■ Problem statement:
Exactly the lines from the top of the records below through the one containing "is (475, 412)." must be set down, with no line added or dropped.

■ Dataset records:
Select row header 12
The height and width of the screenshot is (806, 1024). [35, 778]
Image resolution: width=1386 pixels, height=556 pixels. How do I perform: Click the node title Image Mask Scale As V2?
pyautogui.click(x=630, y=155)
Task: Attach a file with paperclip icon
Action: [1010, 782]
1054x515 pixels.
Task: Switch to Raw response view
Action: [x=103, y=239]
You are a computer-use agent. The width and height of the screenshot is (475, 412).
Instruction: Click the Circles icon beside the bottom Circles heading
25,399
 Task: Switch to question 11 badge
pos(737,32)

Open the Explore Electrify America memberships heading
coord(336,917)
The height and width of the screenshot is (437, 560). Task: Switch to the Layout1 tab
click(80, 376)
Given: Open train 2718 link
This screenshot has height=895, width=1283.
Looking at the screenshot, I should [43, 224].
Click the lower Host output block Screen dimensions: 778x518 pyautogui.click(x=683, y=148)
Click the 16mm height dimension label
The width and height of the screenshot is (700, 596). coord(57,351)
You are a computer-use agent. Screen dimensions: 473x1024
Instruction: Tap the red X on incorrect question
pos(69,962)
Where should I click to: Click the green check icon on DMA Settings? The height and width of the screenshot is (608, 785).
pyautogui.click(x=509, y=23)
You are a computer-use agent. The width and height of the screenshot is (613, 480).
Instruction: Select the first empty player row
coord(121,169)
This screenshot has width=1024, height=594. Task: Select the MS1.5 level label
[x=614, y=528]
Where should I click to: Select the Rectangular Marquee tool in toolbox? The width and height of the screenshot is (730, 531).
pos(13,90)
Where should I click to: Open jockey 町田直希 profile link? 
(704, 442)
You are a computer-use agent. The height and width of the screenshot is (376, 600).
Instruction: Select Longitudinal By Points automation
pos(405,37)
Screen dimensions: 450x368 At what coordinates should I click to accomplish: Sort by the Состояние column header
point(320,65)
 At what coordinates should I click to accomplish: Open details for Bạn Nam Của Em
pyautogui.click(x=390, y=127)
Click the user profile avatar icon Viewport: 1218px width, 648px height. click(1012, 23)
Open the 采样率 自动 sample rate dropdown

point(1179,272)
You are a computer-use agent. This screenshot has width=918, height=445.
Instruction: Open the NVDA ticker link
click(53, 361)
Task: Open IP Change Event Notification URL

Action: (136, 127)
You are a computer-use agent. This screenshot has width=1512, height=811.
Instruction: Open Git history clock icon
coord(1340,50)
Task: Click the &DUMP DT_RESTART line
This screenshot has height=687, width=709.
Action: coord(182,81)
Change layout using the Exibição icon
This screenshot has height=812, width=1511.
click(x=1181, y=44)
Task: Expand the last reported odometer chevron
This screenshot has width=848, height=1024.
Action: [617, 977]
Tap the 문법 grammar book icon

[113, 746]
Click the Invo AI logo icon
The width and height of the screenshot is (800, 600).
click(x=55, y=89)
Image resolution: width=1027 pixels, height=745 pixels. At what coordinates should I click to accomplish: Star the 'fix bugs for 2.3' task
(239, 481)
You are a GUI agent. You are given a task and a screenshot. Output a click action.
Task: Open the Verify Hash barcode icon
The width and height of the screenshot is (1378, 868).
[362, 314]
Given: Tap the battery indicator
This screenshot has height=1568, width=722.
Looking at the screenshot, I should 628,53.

■ Answer to the problem:
Select row header 12
The height and width of the screenshot is (806, 1024). [35, 778]
Image resolution: width=1386 pixels, height=556 pixels. How do I perform: Click the node title Image Mask Scale As V2?
pyautogui.click(x=630, y=155)
Task: Attach a file with paperclip icon
Action: [1010, 782]
1054x515 pixels.
Task: Switch to Raw response view
Action: [x=103, y=239]
You are a computer-use agent. The width and height of the screenshot is (475, 412).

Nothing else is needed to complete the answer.